WHAT YOU NEED TO DO: Exactly the lines from the one holding "Where should I" through the end of the material below must be printed, nothing more, and the pictures must be dropped.

RECORDS FOR THIS EXERCISE:
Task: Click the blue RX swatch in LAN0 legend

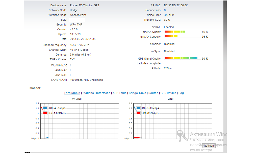Action: pyautogui.click(x=139, y=108)
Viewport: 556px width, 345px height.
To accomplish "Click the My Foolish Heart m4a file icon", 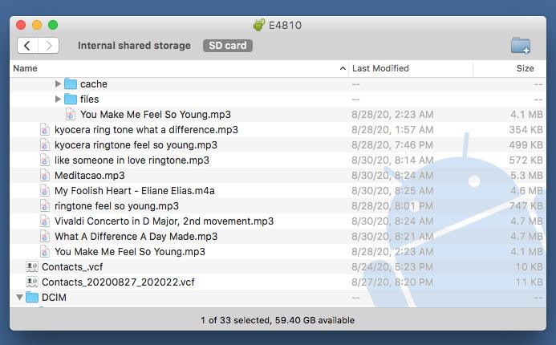I will [45, 191].
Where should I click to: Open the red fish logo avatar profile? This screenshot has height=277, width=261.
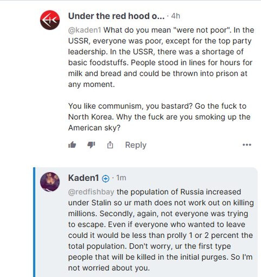pyautogui.click(x=50, y=20)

FINISHED EXERCISE:
Where should I click to: Open the red fish logo avatar profile? This screenshot has height=277, width=261.
pyautogui.click(x=50, y=20)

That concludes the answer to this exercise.